Preparing the data

For the purpose of classification, we will download the data from kaggle and store in an appropriate format. Sign up and log in to www.kaggle.com and go to https://www.kaggle.com/c/dogs-vs-cats/data. Download the train.zip and test1.zip files from that page. The train.zip file contains 25,000 images of pet data. We will use only a portion of the data to train a model. Readers with more computing power, such as a Graphics Processing Unit (GPU), can use more data than suggested. Run the following script to rearrange the images and create the necessary folders:

import os
import shutil

work_dir = '' # give your correct directory
image_names = sorted(os.listdir(os.path.join(work_dir, 'train')))


def copy_files(prefix_str, range_start, range_end, target_dir):
    image_paths = [os.path.join(work_dir, 'train', prefix_str + '.' + str(i) + '.jpg')
                   for i in range(range_start, range_end)]
    dest_dir = os.path.join(work_dir, 'data', target_dir, prefix_str)
    os.makedirs(dest_dir)
    for image_path in image_paths:
        shutil.copy(image_path, dest_dir)

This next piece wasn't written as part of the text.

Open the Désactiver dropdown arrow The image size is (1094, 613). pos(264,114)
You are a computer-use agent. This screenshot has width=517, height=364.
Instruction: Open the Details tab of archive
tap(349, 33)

copy_files('dog', 0, 1000, 'train')
copy_files('cat', 0, 1000, 'train')
copy_files('dog', 1000, 1400, 'test')
copy_files('cat', 1000, 1400, 'test')

For our experiments, we will use only 1,000 images of cats and dogs. So, copy images 0–999 from the downloaded folder to the newly created train folder under cats. Similarly, copy 1,000–1,400 to data/test/cat, 10–999 in train/dogs and 1,000–1,400 in data/test/dog so that we have 1,000 training examples for each class and 400 validation examples for each class.